Source document -
***

Thus in the USA there is a bias at the temperament level of 70% S (sensing,
NOW focused), 30% N (intuitive, PAST/FUTURE focused) Thus the sensing when
considering past/future will be 'rigid' about that consideration. We can map
this as "WHAT WAS, WHAT IS, WHAT WILL BE" as compared to the intuitive bias
of "WHAT COULD HAVE BEEN, IS NOT, WHAT COULD BE".
The IDM material can take the MBTI types to give us 64 or 4096 or 16+million
categories and so move way beyond the 'usual' types based on four
dichotomies (we initially derive structure over function by focusing on
three dichotomies where when we extend the types so the functional
dichotomy, I/E, emerges naturally)
> Kiersey Temprements are a simplified version of Myers-Briggs. I have
> an interesting video called "Please Understand Me" that describes 4
> basic personality types. Kiersey also mentions that the types are not
> equally distributed, two are more common, two more rare. He also goes
> into the typical problems in relationships when people marry between
> types or within their own type.
>
The differences mentioned are due to contextual differences that 'favour'
types.
> In the Enneagram community, there are often claims that some types are
> more dominated by females and others by males. Once I signed up for
> an Enneagram panel of 4's, and the organizer was so pleased to have me
> because she said it was so rare to find a man who was a type Four.
> There could be other factors at work, because I know several homeless
> men who could be Fours, but they don't show up on the radar because
> they don't have jobs, careers, or the kind of lives that would lead
> them to Enneagram panels.
>
The enneagram is focused on humans in particular where it encodes the
mediation function as if a 'universal' property. For us it is, for nature it
appears not to be - in nature maintaining such a position is too costly from
an energy conservation perspective. Thus dyadic perspectives fit 24/7
universally (and includes our sense of autopilot). The triadic perspective
fits when required - thus our primate nature is to use consciousness to
process the new/complex and once a habit is created, we fall back to
stimulus/response.
This issue with the triadic is also present in Mathematics in the realm of
complex numbers etc where once used we have to conjugate to get back to a
'real' number; complex numbers allow for representation of mediation whilst
we calculate some 'value' - the imaginary numbers cover issues of
cyclic/morphic change etc and combined with real allow us to map dynamics
and then convert the values back to some 'point' value - a real number.
In the enneagram that baseline trichotomy is of types 6-9-3 where 9 is the
mediation agent (labelled by some the 'peacemaker'). 3 is the 'showbiz',
high expression element (differentiating - positive feedback) and 6 is more
integrating (negative feedback).
>From this baseline, rotating the 'triangle' formed by the trichotomy around
a circle of other types will bring out the relationships through the other
types (and so allow for bringing out the mediation nature of 3 or 6 etc)

***

Directive 1 - Pick out every line of the records that contains the word "Expand".
The text and the records were taken from separate sources.

Supplied data -
***

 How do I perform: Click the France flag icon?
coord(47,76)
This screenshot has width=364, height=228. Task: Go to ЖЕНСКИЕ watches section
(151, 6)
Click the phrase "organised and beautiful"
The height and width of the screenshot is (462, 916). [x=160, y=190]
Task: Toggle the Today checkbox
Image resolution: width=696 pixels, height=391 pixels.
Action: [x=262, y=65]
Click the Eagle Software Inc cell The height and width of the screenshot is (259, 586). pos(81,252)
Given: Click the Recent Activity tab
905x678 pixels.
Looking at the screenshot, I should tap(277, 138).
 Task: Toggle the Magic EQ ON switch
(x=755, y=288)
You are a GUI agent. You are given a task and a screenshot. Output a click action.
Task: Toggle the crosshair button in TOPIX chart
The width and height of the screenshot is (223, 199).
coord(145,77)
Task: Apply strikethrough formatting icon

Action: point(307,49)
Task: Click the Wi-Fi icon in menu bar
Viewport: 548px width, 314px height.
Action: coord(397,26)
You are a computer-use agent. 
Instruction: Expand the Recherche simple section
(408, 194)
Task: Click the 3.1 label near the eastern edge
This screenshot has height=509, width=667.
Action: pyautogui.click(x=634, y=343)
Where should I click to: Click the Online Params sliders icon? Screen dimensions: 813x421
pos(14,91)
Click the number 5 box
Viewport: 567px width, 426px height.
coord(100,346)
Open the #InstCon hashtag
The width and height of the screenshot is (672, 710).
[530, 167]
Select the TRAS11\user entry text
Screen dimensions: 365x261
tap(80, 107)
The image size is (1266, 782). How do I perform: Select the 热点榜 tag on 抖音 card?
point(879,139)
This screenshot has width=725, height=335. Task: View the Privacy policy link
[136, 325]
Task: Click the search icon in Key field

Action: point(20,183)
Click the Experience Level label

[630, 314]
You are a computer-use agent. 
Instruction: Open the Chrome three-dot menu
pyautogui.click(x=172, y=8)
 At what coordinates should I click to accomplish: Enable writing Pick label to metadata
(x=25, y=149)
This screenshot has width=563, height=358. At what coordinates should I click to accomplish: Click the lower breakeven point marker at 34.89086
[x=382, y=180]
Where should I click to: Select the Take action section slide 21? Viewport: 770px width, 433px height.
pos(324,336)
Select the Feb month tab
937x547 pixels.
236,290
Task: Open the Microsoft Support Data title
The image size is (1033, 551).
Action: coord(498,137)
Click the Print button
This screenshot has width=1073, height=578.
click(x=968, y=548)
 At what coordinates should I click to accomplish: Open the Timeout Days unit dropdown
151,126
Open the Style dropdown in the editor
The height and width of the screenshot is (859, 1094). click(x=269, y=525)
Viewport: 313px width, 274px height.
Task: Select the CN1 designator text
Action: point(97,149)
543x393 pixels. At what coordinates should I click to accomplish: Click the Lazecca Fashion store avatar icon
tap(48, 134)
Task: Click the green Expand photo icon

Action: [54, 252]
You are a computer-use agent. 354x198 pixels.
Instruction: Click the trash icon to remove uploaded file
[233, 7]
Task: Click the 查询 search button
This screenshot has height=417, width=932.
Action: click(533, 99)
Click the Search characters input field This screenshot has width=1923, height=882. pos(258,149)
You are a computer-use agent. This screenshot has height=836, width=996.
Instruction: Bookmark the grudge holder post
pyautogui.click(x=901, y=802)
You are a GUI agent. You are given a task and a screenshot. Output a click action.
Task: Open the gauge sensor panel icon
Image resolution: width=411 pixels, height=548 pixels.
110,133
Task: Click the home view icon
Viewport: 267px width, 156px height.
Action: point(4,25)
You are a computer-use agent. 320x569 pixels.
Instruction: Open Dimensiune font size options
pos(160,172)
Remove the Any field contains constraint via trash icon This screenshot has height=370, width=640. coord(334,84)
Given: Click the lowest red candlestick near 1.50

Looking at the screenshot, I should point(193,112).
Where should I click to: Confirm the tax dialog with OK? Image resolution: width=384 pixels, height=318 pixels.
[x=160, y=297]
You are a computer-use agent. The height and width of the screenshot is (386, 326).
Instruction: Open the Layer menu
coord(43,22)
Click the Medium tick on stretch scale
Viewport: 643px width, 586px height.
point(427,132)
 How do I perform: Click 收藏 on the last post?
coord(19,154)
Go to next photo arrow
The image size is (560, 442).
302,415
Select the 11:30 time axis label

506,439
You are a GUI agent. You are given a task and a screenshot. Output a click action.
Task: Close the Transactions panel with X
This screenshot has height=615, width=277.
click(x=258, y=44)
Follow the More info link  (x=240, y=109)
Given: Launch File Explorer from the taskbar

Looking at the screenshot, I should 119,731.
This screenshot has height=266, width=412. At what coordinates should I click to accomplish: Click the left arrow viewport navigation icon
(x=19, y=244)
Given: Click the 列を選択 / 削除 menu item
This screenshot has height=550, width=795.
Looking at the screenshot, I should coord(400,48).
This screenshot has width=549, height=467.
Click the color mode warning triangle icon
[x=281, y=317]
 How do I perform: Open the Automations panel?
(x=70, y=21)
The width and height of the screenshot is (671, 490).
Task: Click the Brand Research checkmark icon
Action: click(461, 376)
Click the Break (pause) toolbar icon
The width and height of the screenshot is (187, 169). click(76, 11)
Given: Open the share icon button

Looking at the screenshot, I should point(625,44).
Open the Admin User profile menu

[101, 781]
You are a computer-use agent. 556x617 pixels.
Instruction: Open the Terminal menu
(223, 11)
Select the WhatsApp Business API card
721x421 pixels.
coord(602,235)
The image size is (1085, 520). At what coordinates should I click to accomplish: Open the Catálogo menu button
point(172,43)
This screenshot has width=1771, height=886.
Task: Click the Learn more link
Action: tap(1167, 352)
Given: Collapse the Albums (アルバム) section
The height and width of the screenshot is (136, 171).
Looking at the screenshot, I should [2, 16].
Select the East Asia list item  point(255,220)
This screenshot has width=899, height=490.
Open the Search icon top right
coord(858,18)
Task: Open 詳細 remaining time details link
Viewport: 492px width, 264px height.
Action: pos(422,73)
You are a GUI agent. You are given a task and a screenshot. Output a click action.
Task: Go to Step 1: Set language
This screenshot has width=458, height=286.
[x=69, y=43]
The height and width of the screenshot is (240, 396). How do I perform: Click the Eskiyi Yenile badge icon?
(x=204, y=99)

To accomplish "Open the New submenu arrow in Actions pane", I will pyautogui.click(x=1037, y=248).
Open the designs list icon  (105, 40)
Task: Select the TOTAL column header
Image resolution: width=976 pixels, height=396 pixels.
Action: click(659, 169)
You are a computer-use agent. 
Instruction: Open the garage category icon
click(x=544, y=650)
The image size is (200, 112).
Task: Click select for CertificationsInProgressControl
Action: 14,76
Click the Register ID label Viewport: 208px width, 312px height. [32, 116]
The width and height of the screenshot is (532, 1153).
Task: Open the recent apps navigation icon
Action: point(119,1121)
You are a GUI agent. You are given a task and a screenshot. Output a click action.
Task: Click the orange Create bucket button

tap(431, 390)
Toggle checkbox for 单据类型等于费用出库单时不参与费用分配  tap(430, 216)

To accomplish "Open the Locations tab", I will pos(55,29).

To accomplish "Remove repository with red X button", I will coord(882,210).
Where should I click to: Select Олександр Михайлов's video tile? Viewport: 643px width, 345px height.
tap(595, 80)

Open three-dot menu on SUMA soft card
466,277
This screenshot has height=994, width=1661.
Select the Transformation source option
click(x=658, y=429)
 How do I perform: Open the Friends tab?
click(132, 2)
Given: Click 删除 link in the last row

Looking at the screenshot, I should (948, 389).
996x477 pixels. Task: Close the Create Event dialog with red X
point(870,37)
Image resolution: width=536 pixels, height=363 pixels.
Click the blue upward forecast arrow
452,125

***

Directive 2 - Write the next part of the text on personality types and the Enneagram, picking up after its last sentence.

Final result 1 -
Instruction: Expand the Recherche simple section
Task: Click the green Expand photo icon

Final result 2 -
Each arm of the triangle points to directions of positive/negative dynamics
in behaviour in relation to the current 'type' under review. (9 goes to 3 or
9 goes to 6 etc) Thus we map both structure and process.
The IDM material shows that using self-referencing of dichotomies, bit
representations, and the XOR operator we can extract similar forms of
information.
> I tend to agree with you that an experienced "reader" can get
> someone's personality within a few minutes, even without a formal
> personality test, maybe with only two or three key questions. What
> you don't want to do is tell someone their personality type, which is
> a kind of personality-ism akin to racism or telling someone their
> religion. If you guess someone's type, keep it to yourself (even if
> they ask, unless they've paid you for an analysis). It's up to them
> to figure it out and self-identify. The best you can do is point them
> in the right direction.
>
Jung would disagree. The idea from a singular perspective is to map-out the
Structure of Personality, identify one's "preferred" position on the
resulting dimension that comes from the mapping, and then find contexts that
will 'push the buttons' of the structure and 'select' the expression of
other types present 'in' you. What this allows is for your unique
consciousness to then 'refine' these types.
This is what happens when we move out of our familiar context and into the
unfamiliar - that context will elicit 'child like' behaviours as we try to
familiarise ourselves with this new context and the part of us it is
bringing out! ;-) Jung's focus was on becoming an XXXX rather than, for
example, a rigid ESTP. The X means allowing context to select which element
of the dichotomy represented in X to express. Doing this makes one more
adaptable to changing conditions (so far I have mine down to XNXP! ;-))
On the other hand, the formal MBTI and other typologies (e.g. the HBDI -
Hermann Brain Dominance Indicator) are aimed at team formation in getting
one's particular, preferred, type and STAYING as that type so as to fit-in
with a team. This is fine for a focus on the collective, not for a focus on
self-actualisation.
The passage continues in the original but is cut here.